Con Damiano, un frontman pazzesco che ha sempre fatto della propria parte femminile un vanto – perché è scavando nella femminilità che ogni uomo può trovare il meglio di sé – i Maneskin sono tornati a casa, dopo aver girato i palchi di tutto il mondo.
Due tappe sold out nella loro città eterna e nel loro Stadio, l’Olimpico di Roma, alla cui curva (Sud) Damiano ha dedicato le prime parole di apertura (“che emozione ragazzi, io di solito in questo stadio ci vengo sempre per stare là”, indicando l’Olimpo della tifoseria romanista).
Intorno a loro tante generazioni a confronto, dai più nostalgici ai più piccoli, uniti dalle note di chi ha riportato in Italia e sui palchi più impensabili (vedi Sanremo) la musica rock.
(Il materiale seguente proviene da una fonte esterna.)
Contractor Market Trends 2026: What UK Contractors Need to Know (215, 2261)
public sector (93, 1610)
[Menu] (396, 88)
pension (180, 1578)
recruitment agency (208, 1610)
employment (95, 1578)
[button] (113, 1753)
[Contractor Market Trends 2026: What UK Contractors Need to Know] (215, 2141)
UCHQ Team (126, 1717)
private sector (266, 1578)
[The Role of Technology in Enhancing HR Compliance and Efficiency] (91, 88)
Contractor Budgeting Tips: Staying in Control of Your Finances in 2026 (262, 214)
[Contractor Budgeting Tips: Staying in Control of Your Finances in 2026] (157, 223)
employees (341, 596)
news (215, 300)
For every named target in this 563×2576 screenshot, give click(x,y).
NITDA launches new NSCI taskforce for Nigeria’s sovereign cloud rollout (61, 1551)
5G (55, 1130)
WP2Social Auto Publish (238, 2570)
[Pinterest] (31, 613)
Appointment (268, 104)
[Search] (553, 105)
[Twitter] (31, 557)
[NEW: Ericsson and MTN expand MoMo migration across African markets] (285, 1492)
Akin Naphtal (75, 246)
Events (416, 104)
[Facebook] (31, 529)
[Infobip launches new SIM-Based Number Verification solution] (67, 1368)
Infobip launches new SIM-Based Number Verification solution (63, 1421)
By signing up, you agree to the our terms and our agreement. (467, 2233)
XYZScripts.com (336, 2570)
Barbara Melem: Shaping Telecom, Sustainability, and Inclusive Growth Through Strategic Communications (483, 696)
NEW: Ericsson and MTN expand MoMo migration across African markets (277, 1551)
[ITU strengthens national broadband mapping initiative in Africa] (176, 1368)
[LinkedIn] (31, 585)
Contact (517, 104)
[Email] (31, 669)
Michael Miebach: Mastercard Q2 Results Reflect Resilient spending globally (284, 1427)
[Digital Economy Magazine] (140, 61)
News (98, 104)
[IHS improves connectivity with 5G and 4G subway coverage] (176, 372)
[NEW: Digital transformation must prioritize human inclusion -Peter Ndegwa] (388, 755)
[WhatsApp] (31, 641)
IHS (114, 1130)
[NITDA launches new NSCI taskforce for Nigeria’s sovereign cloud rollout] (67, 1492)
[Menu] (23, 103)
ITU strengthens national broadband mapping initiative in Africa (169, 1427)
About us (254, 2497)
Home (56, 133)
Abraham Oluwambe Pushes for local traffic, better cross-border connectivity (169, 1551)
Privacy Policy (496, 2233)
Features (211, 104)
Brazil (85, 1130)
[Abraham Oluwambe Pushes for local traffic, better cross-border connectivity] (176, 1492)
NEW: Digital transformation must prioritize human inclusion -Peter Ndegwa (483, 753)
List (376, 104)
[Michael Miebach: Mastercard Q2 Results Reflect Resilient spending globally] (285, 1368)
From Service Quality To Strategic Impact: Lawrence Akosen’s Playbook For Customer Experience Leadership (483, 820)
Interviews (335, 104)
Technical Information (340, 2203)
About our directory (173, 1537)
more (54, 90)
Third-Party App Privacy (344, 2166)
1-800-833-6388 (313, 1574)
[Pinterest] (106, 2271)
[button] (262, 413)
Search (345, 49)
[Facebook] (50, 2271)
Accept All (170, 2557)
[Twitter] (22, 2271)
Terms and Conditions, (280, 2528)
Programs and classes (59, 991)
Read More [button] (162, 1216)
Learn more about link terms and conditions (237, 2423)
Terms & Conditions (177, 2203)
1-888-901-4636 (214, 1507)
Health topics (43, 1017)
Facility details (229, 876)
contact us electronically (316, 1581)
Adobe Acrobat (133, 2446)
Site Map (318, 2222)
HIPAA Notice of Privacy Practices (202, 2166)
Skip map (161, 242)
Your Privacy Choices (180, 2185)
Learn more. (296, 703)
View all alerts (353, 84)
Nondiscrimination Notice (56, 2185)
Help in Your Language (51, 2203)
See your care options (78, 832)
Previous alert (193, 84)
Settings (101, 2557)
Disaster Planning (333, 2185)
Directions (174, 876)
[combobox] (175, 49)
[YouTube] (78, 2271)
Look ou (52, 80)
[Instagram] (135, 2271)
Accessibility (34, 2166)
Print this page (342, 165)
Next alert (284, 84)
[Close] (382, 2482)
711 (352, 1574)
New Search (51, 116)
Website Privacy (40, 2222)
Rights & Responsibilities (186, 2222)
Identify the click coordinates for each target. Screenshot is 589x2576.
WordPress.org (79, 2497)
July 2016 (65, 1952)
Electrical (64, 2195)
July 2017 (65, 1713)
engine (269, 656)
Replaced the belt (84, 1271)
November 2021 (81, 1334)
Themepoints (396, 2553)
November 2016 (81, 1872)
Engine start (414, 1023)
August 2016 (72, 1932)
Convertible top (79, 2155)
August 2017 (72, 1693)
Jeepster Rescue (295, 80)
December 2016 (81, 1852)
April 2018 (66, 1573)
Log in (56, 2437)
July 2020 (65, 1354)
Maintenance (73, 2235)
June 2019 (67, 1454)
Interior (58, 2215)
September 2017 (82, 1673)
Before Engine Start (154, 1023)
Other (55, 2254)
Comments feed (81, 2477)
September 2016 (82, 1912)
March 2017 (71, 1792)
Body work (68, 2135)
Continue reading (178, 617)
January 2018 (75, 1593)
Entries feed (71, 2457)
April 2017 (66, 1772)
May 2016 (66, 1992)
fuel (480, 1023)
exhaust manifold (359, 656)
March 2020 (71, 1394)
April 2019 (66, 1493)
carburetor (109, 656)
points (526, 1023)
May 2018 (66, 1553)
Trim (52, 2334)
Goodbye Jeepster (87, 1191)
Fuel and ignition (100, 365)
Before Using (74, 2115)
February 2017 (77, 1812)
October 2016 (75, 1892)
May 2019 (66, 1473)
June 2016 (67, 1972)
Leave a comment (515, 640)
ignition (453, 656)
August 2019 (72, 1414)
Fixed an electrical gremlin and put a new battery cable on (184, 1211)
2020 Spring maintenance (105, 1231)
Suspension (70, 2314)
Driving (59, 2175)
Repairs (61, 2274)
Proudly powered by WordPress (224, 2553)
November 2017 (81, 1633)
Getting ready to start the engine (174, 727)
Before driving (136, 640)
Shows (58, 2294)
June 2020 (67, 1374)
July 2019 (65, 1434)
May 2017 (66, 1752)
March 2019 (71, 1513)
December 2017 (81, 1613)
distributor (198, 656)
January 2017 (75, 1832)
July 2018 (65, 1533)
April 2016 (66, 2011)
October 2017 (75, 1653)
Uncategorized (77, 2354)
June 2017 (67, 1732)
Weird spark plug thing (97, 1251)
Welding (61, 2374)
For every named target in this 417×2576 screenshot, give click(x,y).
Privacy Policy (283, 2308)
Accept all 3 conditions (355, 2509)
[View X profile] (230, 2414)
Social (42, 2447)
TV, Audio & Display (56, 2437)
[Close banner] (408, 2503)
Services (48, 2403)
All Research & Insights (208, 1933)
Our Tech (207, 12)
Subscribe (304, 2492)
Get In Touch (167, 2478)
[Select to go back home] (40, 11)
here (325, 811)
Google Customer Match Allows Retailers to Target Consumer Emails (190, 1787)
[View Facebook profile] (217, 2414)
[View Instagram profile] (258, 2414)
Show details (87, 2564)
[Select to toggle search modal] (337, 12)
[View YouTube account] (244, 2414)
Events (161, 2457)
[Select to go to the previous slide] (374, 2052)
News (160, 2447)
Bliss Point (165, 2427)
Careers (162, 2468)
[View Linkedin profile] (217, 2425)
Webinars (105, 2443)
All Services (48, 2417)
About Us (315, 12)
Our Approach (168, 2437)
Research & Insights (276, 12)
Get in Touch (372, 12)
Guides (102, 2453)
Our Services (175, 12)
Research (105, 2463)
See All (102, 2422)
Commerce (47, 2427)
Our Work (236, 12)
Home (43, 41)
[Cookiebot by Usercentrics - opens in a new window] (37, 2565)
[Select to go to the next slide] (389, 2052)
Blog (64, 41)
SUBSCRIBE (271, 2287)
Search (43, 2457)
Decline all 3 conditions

E proprio la musica è stata l’unica protagonista, pochi fronzoli e tante note altissime, assoli di chitarra e voce a cappella nella notte infuocata di Roma. Le loro idee, i loro messaggi, viaggiano in parallelo, senza fare rumore, e questo ci piace. Quei bravi ragazzi ci piacciono perché ci raccontano che le nuove generazioni possono essere migliori, che si può amare il rock senza gli eccessi di una vita dissoluta e dissennata a tutti costi, che si può essere il leader di una band e parlare di stereotipi, di pari opportunità e persino di endometriosi.
E poi (lo avevo già scritto), Damiano ci aiuta, soprattutto a noi mamme di figli maschi, perché trasmette un nuovo modello maschile rispetto a quello che per anni ha ingabbiato i ragazzi e le ragazze. La favola di Monteverde continua, loro ci credono perché a vent’anni si può. E stasera si replica.